Corte di Cassazione, Sezione III Civile, sentenza 13 dicembre 2013 – 13 febbraio 2014, n. 3355.

(…) La responsabilità del prestatore di opera intellettuale nei confronti del proprio cliente per negligente svolgimento dell'attività professionale presuppone la prova del danno e del nesso causale tra la condotta del professionista ed il pregiudizio del cliente e, in particolare, trattandosi dell'attività dell'avvocato, l'affermazione della responsabilità per colpa professionale implica una valutazione prognostica positiva circa il probabile esito favorevole dell'azione giudiziale che avrebbe dovuto essere proposta e diligentemente seguita; tale giudizio, da compiere sulla base di una valutazione necessariamente probabilistica, è riservato al giudice di merito, con decisione non sindacabile da questa Corte se adeguatamente motivata ed immune da vizi logici (sentenza 9 giugno 2004, n. 10966, 27 marzo 2006, n. 6967, 26 aprile 2010, n. 9917, e 5 febbraio 2013, n. 2638).
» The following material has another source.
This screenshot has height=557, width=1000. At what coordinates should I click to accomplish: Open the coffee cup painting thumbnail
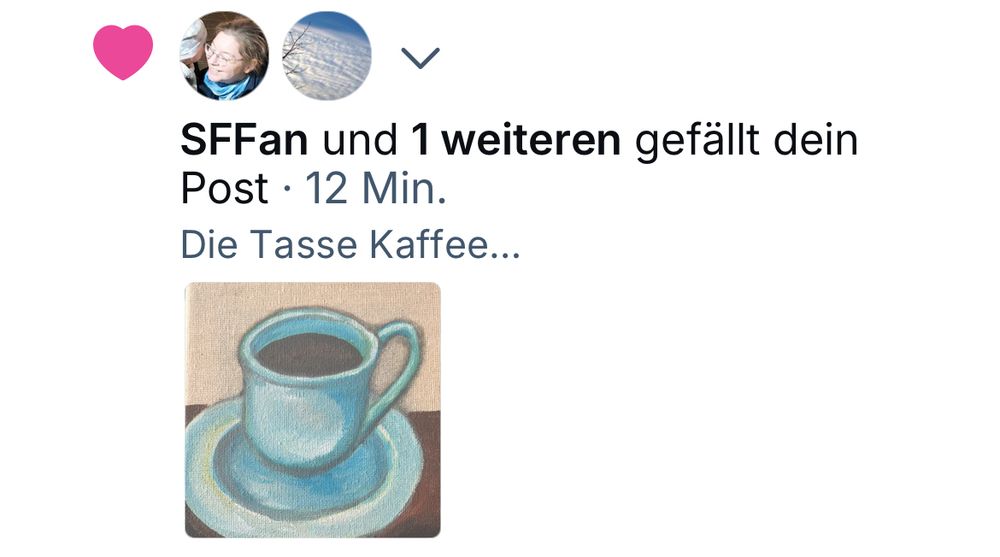pyautogui.click(x=312, y=410)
Occorre, peraltro, aggiungere, in proposito, che nelle cause di responsabilità professionale nei confronti degli avvocati, la motivazione del giudice di merito in ordine alla valutazione prognostica circa il probabile esito dell'azione giudiziale che è stata malamente intrapresa o proseguita è una valutazione in diritto, fondata su di una previsione probabilistica di contenuto tecnico giuridico. Ma nel giudizio di cassazione tale valutazione, ancorché in diritto, assume i connotati di un giudizio di merito, il che esclude che questa Corte possa essere chiamata a controllarne l'esattezza in termini giuridici».

Questo, il principio affermato dalla Suprema Corte di Cassazione lo scorso 13 febbraio con la sentenza n. 3355/2014 della III Sezione Civile.
Pronuncia che giunge all’esito di un procedimento avviato al fine di accertare la responsabilità professionale di un avvocato per negligente svolgimento della propria attività professionale in danno dei suoi clienti.
Ebbene, rigettata in primo e secondo grado di giudizio, la vicenda giungeva sino alla Corte di Cassazione, la quale anch’essa, per i motivi sopra richiamati, dichiarava l’inammissibilità del ricorso de quo, con conseguente condanna dei ricorrenti al pagamento delle spese processuali.